How you’ve handled money in the past, or even currently, can lead to a mountain of shame. Whether it’s a lack of money, incorrect budgeting, or simply being unaware of the right practices (I’m still this person, believe me), stop with the shame and realize you are doing the best you can with what you have.

There’s no shame in wanting to be better with money, so don’t feel awkward if you have to bring up the subject with a therapist, partner, friend, or even a family member.

Cut out the comparison 

This is a biggie. In my past relationship, this is all I did. My ex did pretty well for himself – much better than I did – and I gave myself some anxiety about that. It’s usually an awkward subject when a partner makes more money than you do, but it doesn’t have to be. Eventually, I realized that I should be proud of him for working hard and doing well financially. While there were moments I felt guilt or embarrassment, I did not need to link my self worth to how much I made compared to him.

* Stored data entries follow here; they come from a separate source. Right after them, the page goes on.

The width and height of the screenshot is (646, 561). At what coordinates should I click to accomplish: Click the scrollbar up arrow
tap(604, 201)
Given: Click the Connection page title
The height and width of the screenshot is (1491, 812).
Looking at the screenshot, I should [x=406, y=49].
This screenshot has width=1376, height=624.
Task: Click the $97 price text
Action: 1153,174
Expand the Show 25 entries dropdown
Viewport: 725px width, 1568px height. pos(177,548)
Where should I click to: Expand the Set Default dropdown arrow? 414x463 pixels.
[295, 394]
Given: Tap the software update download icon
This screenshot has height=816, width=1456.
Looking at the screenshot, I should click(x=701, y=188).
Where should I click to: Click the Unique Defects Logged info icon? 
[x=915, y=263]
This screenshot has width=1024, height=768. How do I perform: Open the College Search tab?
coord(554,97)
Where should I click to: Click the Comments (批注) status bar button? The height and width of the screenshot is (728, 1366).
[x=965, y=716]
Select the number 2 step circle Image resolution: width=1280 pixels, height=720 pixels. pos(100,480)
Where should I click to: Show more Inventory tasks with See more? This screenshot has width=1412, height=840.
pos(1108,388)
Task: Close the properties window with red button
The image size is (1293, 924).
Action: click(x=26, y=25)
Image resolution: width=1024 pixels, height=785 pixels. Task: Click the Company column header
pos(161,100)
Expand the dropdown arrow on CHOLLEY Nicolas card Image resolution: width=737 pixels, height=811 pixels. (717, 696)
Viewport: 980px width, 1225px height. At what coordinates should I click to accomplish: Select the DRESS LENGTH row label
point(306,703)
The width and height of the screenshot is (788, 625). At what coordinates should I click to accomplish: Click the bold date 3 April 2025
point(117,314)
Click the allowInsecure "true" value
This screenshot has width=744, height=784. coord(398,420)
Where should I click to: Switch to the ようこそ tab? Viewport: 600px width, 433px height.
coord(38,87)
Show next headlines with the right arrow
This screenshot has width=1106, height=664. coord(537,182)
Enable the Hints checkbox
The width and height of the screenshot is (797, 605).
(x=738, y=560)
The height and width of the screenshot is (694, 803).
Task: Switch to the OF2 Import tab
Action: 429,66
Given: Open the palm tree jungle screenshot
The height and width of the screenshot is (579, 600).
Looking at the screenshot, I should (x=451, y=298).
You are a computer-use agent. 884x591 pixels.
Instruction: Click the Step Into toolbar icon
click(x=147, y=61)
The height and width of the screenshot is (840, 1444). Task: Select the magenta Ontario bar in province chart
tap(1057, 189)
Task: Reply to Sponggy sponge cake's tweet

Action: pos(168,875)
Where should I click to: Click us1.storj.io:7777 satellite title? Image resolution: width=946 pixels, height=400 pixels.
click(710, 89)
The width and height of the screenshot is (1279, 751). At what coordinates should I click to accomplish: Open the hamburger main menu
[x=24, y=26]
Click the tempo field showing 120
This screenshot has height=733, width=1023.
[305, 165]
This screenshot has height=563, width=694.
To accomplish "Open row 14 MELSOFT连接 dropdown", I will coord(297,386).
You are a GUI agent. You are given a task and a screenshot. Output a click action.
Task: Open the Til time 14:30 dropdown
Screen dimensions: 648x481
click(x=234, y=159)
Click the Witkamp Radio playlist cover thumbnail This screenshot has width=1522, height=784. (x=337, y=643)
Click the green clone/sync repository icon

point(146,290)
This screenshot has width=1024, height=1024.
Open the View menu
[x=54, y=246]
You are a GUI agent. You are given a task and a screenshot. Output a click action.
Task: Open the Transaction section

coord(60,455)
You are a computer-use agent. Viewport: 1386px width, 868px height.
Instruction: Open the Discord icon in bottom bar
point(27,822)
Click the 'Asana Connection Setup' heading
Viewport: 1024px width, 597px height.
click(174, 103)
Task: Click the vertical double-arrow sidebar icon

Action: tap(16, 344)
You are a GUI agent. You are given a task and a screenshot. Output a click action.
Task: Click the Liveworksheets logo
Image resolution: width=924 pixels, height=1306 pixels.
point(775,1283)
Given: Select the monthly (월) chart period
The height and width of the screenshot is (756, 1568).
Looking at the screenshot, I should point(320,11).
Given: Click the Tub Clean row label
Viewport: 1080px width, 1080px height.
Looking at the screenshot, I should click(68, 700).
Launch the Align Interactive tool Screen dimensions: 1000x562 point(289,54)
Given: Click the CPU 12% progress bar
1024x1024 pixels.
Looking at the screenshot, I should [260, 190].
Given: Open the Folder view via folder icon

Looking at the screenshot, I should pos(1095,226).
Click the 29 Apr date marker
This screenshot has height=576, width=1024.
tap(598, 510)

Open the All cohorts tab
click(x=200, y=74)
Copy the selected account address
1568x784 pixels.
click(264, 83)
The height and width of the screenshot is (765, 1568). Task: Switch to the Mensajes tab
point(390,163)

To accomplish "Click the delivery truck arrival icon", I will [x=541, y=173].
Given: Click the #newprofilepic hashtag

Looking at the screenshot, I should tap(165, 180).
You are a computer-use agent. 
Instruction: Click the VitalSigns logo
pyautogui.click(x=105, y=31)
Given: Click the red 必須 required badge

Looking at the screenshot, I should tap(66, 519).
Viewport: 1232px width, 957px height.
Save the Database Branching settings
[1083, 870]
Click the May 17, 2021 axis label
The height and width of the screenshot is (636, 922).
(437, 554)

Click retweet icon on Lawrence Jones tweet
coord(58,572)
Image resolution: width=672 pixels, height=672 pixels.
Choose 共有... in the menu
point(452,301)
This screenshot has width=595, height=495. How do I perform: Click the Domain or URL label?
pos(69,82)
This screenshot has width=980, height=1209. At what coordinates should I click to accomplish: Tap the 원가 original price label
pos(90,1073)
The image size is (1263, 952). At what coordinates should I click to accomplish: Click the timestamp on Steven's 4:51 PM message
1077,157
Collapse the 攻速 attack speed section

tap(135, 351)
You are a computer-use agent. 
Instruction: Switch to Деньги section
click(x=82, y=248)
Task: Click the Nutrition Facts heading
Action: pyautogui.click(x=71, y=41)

Our social media is filled with pictures of people’s trips, cars, and other expensive things. No matter what your friend posts, comparing yourself and your own finances to others will only trigger you.

Here are some things to remember next time you feel the urge to compare money-wise:

  • You don’t know what’s in their bank account. While a friend may seem to enjoy plenty of nice things, it could be supplied by credit cards and debt. 

 

  • Usually, you don’t see the hard work and sacrifice that goes along with financial success – just the spending. 

 

  • Your friends’ journeys are not yours – your experiences are unique. 

 

  • Like I previously stated in my post on comparison, people tend to post only the best version of themselves on social media, so our perception is skewed. 

 

  • The only person you can change is yourself. Instead of ruminating over the success of others, focus on what you can do to better control your thoughts or make your situation more manageable. 

 

Educate yourself 

If you find yourself getting high anxiety over your money problems, take control by learning more about it. By turning your unknowns into knowns, you can silence some of the voices telling you you’re not good enough, or not prepared enough, or doing enough with your situation.

Whether that looks like talking to a financial advisor, signing up for a local course in financial management and budgeting, or asking someone for advice who understands your specific situation, you can take matters into your own hands. Once you begin to learn, money stops being a trigger and morphs into something you’re able to understand and control.

No amount of money puts a price on your self worth. If you’re struggling with money or financial problems, learning how to calm those fears and anxiety is a matter of education, understanding, and action – rather than reaction. Rich or poor, you are always good enough. 

 

Do you have anxiety about finances? What tools do you use to cope?